::: Textauszug :::
Ihr-Recht-Blog

30. Oktober 2023

OLG München zur Verwirkung von Mängelbeseitigungsansprüchen

Das OLG München hat sich mit Beschluss vom 19.10.2023, Az. 28 U 3344/23 Bau mit der Verwirkung von Mängelbeseitigungsansprüchen befasst.

Auch wenn die Abnahme fehlschlägt, bestehen Mängelansprüche der Erwerber nicht zeitlich unbeschränkt fort. Die Erwerber können ihre Mängelansprüche verwirken, so das OLG.

Allein ein erheblicher Zeitablauf reicht nicht aus, um von einer Verwirkung der Mängelansprüche auszugehen. Maßgeblich ist jeweils eine Gesamtschau der konkreten Umstände des Einzelfalls.

Die Verwendung einer unwirksamen Abnahmeklausel durch den Bauträger steht der Verwirkung der Mängelansprüche nicht entgegen.

Die im vorliegenden Fall zu behandelnde – eher rechtspolitische – Fragestellung ist, ob im Hinblick auf eine fehlgeschlagene Abnahme Mängelansprüche zeitlich unbeschränkt fortbestehen.

Dies ist aus Sicht des Senats mit den Gründen der Rechtssicherheit und der Billigkeit nicht in jedem Fall zu vereinbaren. Der 28. Zivilsenat hat in diversen Entscheidungen hierbei aber deutlich gemacht, dass allein auch ein erheblicher Zeitablauf nicht ausreichend ist, die Verwirkung die Ausnahme darstellt und diese auf besondere und atypische Einzelfälle beschränkt ist. Maßgeblich ist jeweils eine Gesamtschau der konkreten Umstände des Einzelfalls.
::: Auszüge aus Datensätzen :::
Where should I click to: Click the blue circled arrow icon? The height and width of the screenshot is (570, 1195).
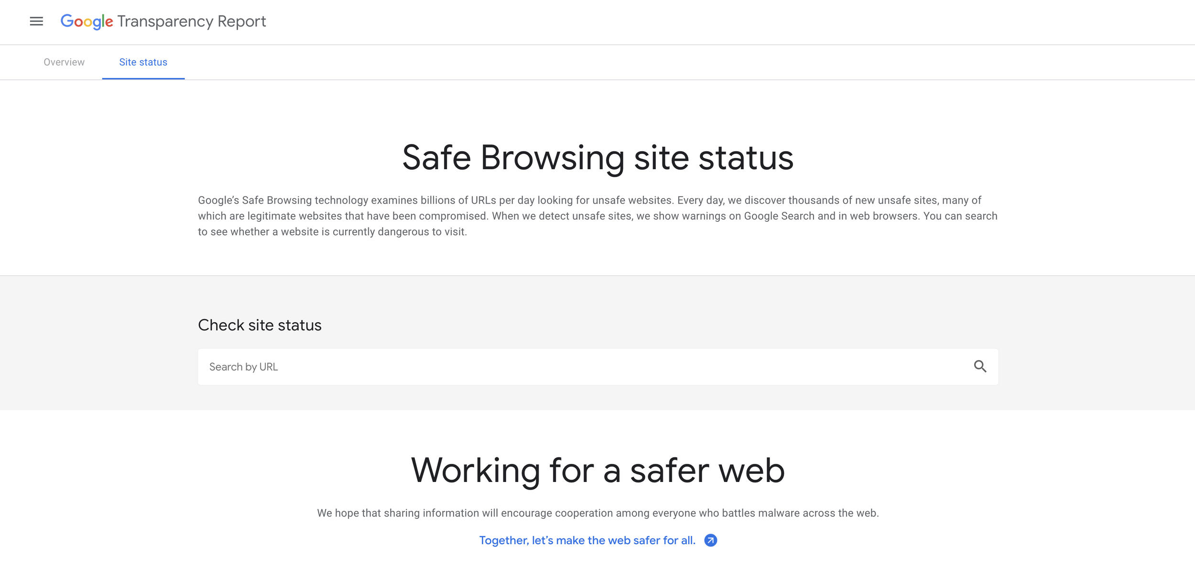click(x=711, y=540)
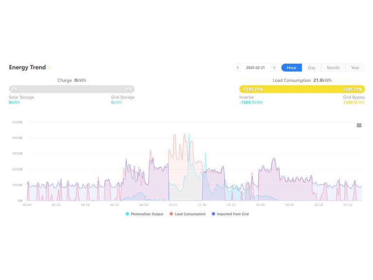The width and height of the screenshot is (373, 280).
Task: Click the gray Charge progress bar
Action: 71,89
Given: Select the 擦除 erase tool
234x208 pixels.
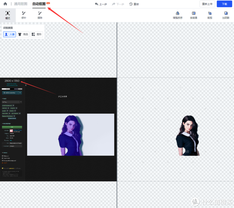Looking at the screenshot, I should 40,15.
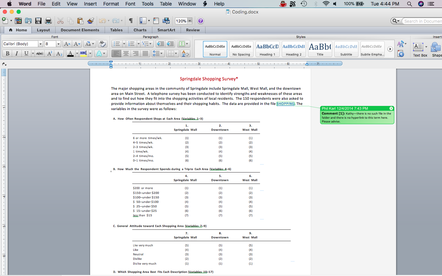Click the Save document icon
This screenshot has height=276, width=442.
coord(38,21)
:::
::: Auszüge aus Datensätzen :::
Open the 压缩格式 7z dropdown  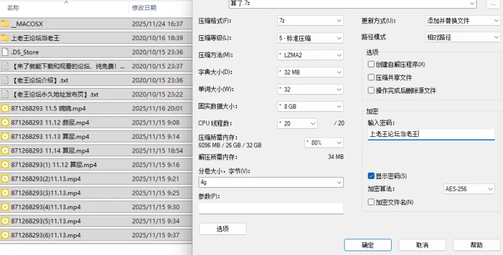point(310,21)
:::
> [Schriftliche Aufgabe 1] Übersetzen Sie aus dem Textauszug zum Beschluss des OLG München den Satz „Die Verwendung einer unwirksamen Abnahmeklausel durch den Bauträger steht der Verwirkung der Mängelansprüche nicht entgegen.“ ins Englische.
> [Schriftliche Aufgabe 2] Führen Sie den Textauszug über die Verwirkung von Mängelbeseitigungsansprüchen im Anschluss an seinen letzten Satz weiter.
Die Zeilen sind hierfür ohne Belang.

> [Richtige Lösung 1] The use of an invalid acceptance clause by the property developer does not preclude the forfeiture of the claims for defects.

> [Richtige Lösung 2]
Mit der Verjährung hat der Gesetzgeber ein Rechtsinstitut geschaffen, das aus Gründen des Schuldnerschutzes und vor allem des Rechtsfriedens und der Rechtssicherheit allgemein als zwingend erforderlich anerkannt ist, eine spezialgesetzliche Ausformulierung von Treu und Glauben darstellt und letztlich auch öffentliche Interessen schützt.

Der Gesetzgeber hat sich hierbei wertend entschieden, den Aspekt der Verjährung auf Ansprüche i.S.d. § 194 BGB zu beschränken und gerade das gesetzliche Regelungskonzept der §§ 197, 199, 200 f. BGB zeigt, dass grundsätzlich keine Ausnahmen gewollt sind und sogar Zustände, wie z.B. das Eigentum, betroffen sein können (§ 197 Abs. 1 Nr. 2 BGB).

Auch die §§ 438 Abs. 3, 634a Abs. 3 BGB zeigen, dass sogar bei einem arglistigen (meist gleichzeitig deliktischem) Verhalten den Aspekten des Rechtsfriedens und der Rechtssicherheit immanente Bedeutung zugemessen wird und eine Verjährung in Betracht kommt.

Gleiche Erwägungen gelten im Hinblick auf die Dauer der Verjährungsfristen. Auch insoweit hat der Gesetzgeber Wertungsentscheidungen dahingehend getroffen, welche Vertragsseite das Risiko in Richtung der Lebensdauer von Wirtschaftsgütern tragen muss. In Bausachen wird eine Gewährleistung als nicht mehr gerechtfertigt angesehen, wenn sich nicht innerhalb eines Zeitraums von 5 Jahren Mängel zeigen.

Zur Überzeugung des Senats müssen diese Wertungen bei der Anwendung des § 242 BGB einfließen, um unbillige Ergebnisse zu korrigieren.

Im vorliegenden Fall prägen folgende tatsächliche Momente die Entscheidung:

aa) Die erhebliche Zeitdauer von etwa 20 Jahren, gemessen zwischen Übergabe im Jahr 2001 und den Beanstandungen der streitgegenständlichen Mängel im Jahr 2021.

Berücksichtigt man die Wertung in § 634a Abs. 1 Nr. 2 BGB ist das Zeitmomentum das Vierfache der regulären Verjährungsfrist überschritten und sogar im Strafrecht kommt der doppelten Verjährungsfrist erhebliche Rechtsbedeutung zu (§ 78c Abs. 3 S. 2 StGB).

In § 199 Abs. 4 BGB ist eine allgemeine Verjährungshöchstfrist von 10 Jahren vorgesehen.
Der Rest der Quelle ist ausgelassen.